━━━━━ Data for this task ━━━━━
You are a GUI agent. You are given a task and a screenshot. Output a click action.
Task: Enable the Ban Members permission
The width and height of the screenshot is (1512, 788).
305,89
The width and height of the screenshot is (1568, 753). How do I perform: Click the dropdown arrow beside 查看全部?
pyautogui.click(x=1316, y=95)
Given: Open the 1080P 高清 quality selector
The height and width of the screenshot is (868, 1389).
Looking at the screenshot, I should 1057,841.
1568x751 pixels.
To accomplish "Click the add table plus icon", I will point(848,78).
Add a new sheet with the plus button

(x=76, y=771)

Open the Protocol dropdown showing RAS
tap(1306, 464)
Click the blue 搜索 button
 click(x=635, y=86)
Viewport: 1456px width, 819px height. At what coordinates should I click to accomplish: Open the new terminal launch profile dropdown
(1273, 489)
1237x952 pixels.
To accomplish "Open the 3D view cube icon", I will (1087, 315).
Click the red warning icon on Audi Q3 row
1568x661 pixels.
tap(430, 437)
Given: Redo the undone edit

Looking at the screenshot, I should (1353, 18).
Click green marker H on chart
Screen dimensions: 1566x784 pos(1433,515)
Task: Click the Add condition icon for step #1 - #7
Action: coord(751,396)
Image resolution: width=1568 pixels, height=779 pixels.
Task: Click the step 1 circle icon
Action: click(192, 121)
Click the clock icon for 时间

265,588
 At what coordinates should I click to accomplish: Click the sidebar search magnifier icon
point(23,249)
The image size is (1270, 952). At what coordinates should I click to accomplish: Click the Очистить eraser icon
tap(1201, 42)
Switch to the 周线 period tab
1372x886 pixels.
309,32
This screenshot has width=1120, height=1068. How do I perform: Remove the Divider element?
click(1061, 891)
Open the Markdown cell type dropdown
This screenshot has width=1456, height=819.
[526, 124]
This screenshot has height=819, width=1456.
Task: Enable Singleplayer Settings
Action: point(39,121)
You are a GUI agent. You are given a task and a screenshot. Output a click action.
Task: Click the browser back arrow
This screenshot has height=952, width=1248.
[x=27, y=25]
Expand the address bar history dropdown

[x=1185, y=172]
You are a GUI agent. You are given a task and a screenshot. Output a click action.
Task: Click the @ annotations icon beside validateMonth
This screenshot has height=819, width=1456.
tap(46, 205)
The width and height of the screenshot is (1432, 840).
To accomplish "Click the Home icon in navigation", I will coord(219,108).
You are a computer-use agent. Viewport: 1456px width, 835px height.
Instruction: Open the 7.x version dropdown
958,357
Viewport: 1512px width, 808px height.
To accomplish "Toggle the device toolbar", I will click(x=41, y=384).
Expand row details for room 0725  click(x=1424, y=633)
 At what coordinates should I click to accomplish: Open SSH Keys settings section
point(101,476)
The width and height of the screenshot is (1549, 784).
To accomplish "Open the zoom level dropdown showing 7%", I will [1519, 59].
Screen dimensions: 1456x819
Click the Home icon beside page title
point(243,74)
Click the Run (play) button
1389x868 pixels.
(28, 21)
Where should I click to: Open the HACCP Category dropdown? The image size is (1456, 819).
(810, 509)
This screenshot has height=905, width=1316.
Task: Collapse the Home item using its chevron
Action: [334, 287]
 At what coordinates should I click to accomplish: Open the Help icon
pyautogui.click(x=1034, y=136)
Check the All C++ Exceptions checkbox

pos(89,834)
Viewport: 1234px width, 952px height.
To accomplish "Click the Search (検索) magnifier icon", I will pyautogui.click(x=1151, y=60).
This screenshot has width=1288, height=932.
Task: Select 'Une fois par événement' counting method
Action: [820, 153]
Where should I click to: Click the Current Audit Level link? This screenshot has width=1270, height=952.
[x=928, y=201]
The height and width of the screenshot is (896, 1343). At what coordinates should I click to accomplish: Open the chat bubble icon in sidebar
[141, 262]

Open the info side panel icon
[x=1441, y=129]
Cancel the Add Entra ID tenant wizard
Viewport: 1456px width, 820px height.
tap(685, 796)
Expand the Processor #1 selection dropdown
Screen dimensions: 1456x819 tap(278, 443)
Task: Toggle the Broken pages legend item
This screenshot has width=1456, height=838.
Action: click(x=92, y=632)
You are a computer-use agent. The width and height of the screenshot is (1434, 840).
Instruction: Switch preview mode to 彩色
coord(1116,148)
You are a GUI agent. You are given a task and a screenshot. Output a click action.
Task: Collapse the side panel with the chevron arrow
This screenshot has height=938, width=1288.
━━━━━
▶ [What the exercise asks]
Count every line of the records above in which the string "Toggle" appears. The number alone is to be given.

▶ [Completed exercise]
2